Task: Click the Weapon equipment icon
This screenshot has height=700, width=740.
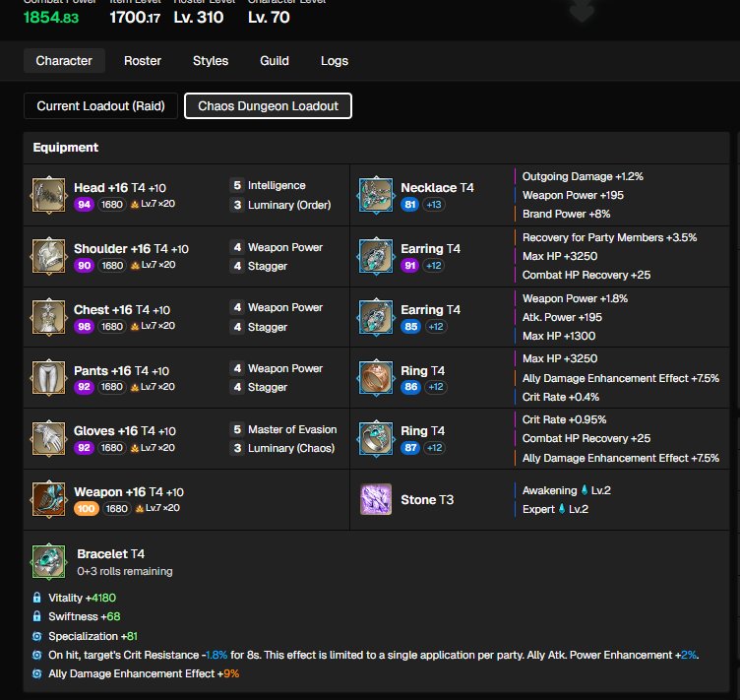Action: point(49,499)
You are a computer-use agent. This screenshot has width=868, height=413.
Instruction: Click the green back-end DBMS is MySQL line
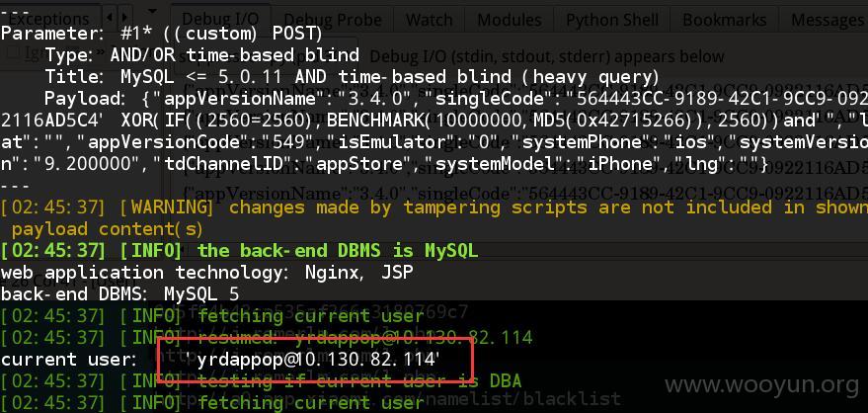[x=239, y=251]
...
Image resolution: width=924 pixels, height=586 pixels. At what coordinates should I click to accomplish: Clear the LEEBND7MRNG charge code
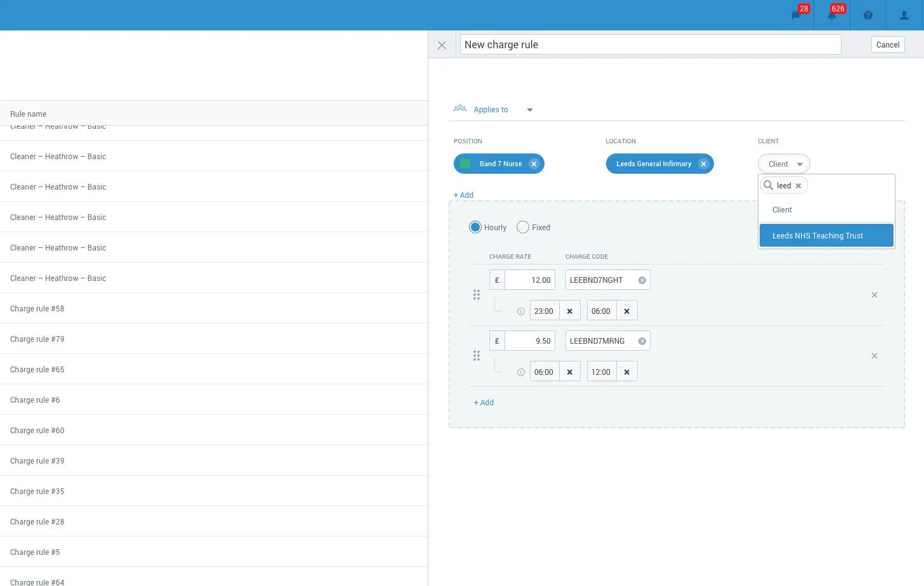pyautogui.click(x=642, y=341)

**WHAT YOU SHOULD DO**
Quote the records from the line with "You are a computer-use" up to and including the line with "[x=239, y=251]", leaving out the pictures.

**RESPONSE FOR THIS EXERCISE**
You are a computer-use agent. This screenshot has width=868, height=413.
Instruction: Click the green back-end DBMS is MySQL line
[x=239, y=251]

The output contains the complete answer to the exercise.